The Route of the Cathars & Wines of Limoux and Maury, France

June 2012 – Before leaving the US, I read several articles on the Cathars and their unusual and tragic history in the Languedoc-Roussillon area of France. Therefore, I was anxious to visit some of their territory, and was pleasantly surprised to find that the Route of the Cathars coincided with my planned visits to the wine towns of Limoux and Maury. (Wine was introduced into this region in 600 B.C. by the Phoenicians and Greeks.)


Lonely Region of France -Route of the Cathars

The Cathars were an usual sect of Christians who were vegetarians and believed in reincarnation. Some of the ancient rumors – picked up by Dan Brown in his book, The Da Vinci Code and those following – suggest that Jesus Christ actually came to this region of France with Mary Magdalene and taught the local people Christianity with a splash of Buddhism based on his travels through India. Whether this is true or not, the Cathars thrived for hundreds of years until they were exterminated by the church as heretics in the early 1300’s. The Knights Templar, also originally from this region, met a similar fate around the same time period (1314) when the Church decided they were becoming too powerful and had many of the tortured and killed – even though they protected many Christians on their journey to the holy land.

Carcassonne – Medieval City of the Cathars

The main legacy of the Cathars is a series of beautiful medieval castles and cities throughout Southern France – the most famous of which is Carcassonne. I visited here several years ago and wanted to take my family to see the oldest intact medieval city in the world. It is truly amazing the first time you see it from a distance rising up with its many tower, turrets and great double walls.


Ancient City of Carcassonne

From our apartment in Collioure, it took 1.5 hours to drive to Carcassonne on A9 – toll freeway. We arrived early – around 9:50 and were able to find parking close to the entrance. The city itself is free to walk around, but you must pay for parking as well as the chateau tour – should you decide to take it. We wandered the narrow streets of the amazing medieval city, stopping to shop in the many stores filled with knight and princess gear, complete with swords. When we arrived at the church, we were blessed to encounter a group of monks singing in harmony that echoed beautifully off the ancient gothic walls. Later we climbed the outside walls to the ramparts and gazed out across the new city below, and then stopped to have an apricot crepe. There are many restaurants in the old city serving cassolette – the specialty of the region – several providing small delicious samples to tempt you. In hindsight, we should have stayed there to eat lunch, but we decided to push on towards Limoux.

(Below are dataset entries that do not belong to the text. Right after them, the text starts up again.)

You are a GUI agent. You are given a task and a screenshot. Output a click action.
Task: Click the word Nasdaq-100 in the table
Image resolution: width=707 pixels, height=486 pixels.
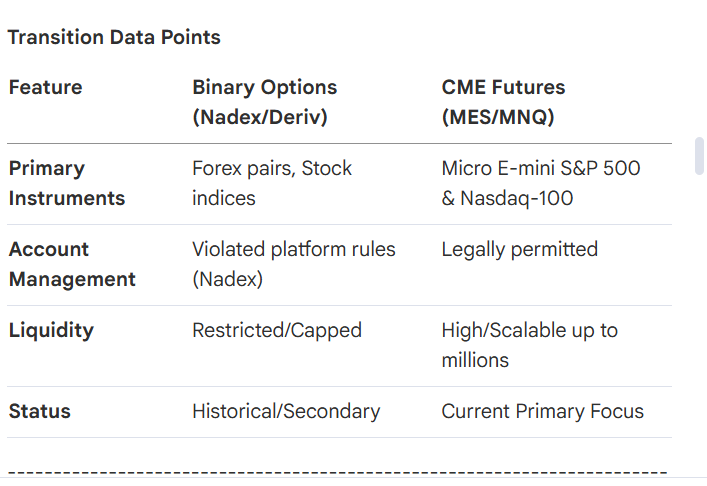click(517, 198)
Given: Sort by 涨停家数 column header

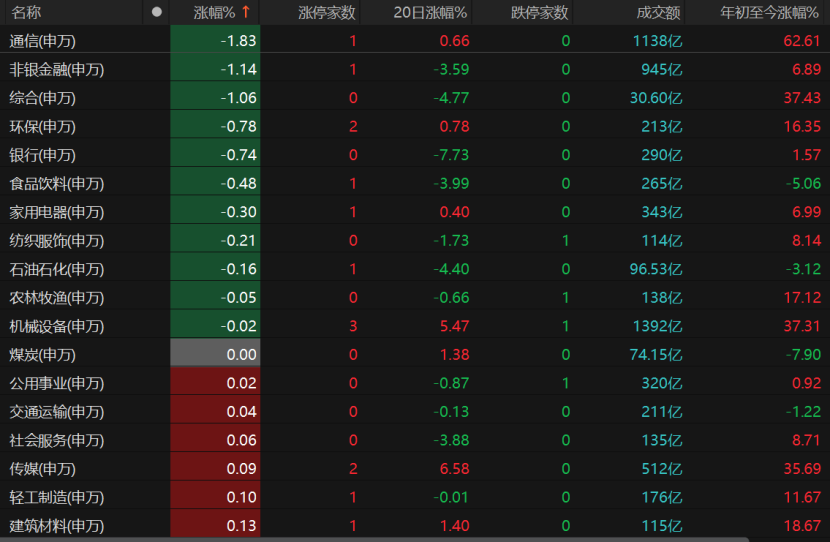Looking at the screenshot, I should [327, 12].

Limoux – Home of Blanquette Sparkling Wine and the Mauzac Grape

We left Carcassonne around noon to drive to Limoux (20 kilometers away). I assumed that since it is such a world-famous wine town that it would be beautiful and set-up for tourists. Unfortunately none of this is true. Limoux appears to be run down and neglected as if no one has spent any money on the town for decades. Yet in terms of wine regions, it is so old and famous, I’m surprised they didn’t qualify for a Unesco world heritage region like Tokay in Hungary.

Regardless, we wound our way through the confusing tiny streets towards “Centrale” – never once seeing a sign for the tourist office. Eventually we encountered the main square with a beautiful fountain with no water. It started to rain and became even more depressing. However, we made our way to a small café called La Concept. There we encountered very friendly service, free internet, and huge, comforting bowls of cassoulette filled with beans, pork, and duck. I had this with a small coup of Blanquette – not a great match, but it was still quite lovely.

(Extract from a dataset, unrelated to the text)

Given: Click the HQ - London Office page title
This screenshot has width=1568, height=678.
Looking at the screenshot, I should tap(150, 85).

After lunch we pulled our umbrellas out and went in search of the tourist office. We found it half an hour later hidden in a back corner of the town. Once more we encountered much warmth and friendliness in the tourist office, and left with directions to several wineries and many brochures.

After getting lost several times, we finally arrived at L’oustal Anne de Joyeuese Winery just outside the old town. This was one of those recommended by the tourist office. Again we found a very friendly staff, and I was able to taste 3 sparkling wines, though I was hoping for more. Later I found they did have more, but it was a communication disconnect. Turns out the place is a large cooperative and they seem to specialize more in dry still wines with many merlots, cabs, and syrahs – as well as gasoline-type pumps of white, rose, and red wine sold by the liter and pumped into your own container. Very amazing by US standards.

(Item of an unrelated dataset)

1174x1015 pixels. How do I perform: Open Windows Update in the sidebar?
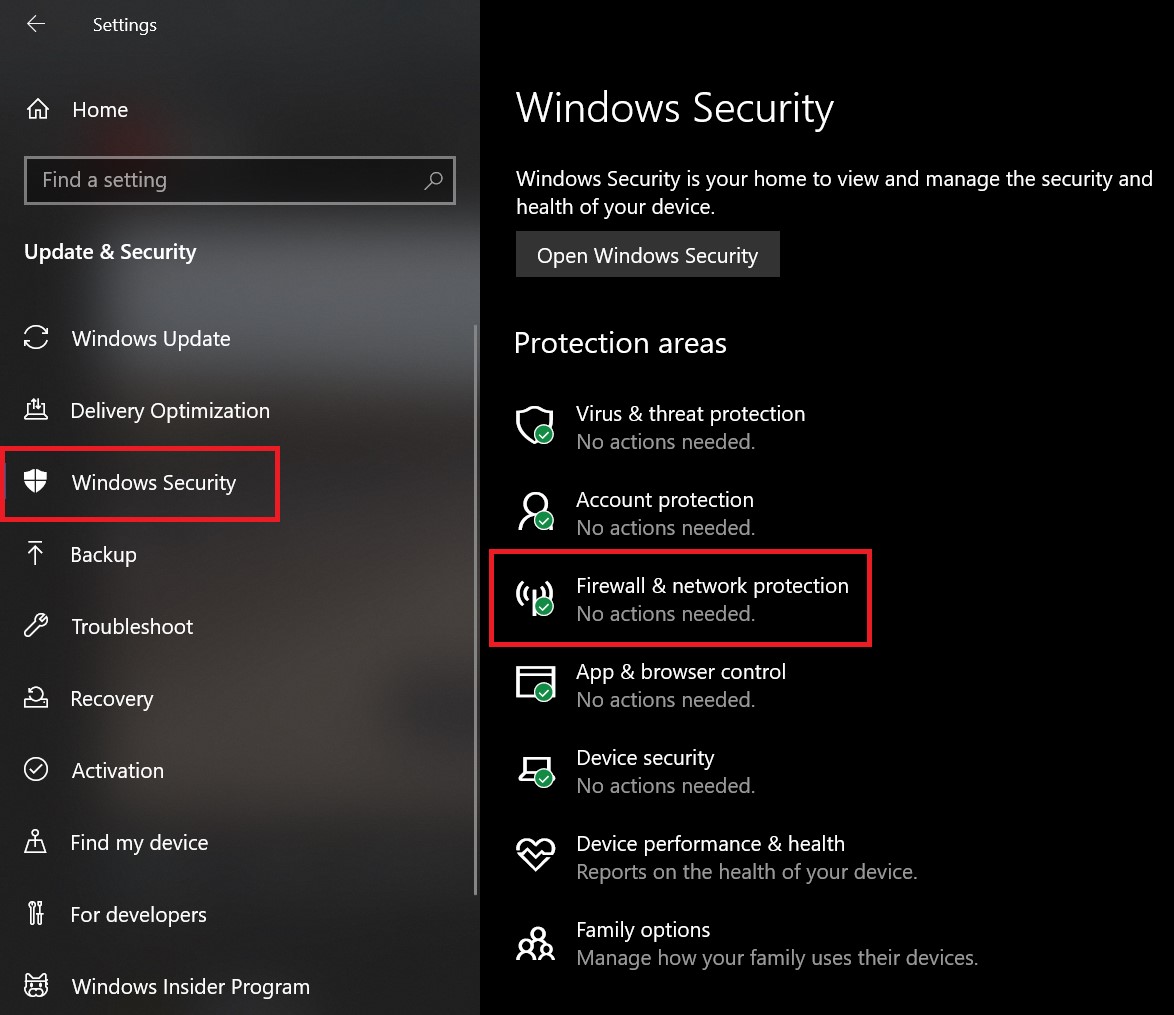(x=150, y=339)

Of the three sparkling wines I tasted, the first was a NV Blanquette de Limoux (6 euros), which by law, must contain at least 90% Mauzac grapes, but can also include chardonnay and chenin blanc. The Mauzac grape is unique to the region and has a fruity, yet musty taste. It is supposedly the grape that was used when sparkling wine was first discovered in Limoux by a monk in 1531 – several years before Champagne. Because of this Limoux is considered to be the home of the oldest brut in the world. They still make wine here using the Methode Ancestrale, which involves fermenting the grapes in tank/barrel and then transferring to a bottle when there is still sugar left in the wine. Once in the bottle, the wine starts a secondary fermentation – usually in March when the weather warms up and the yeast left in the wine start consuming the sugar. This results in a sparkling wine which may still be a little sweet and has a low alcohol – around 7%.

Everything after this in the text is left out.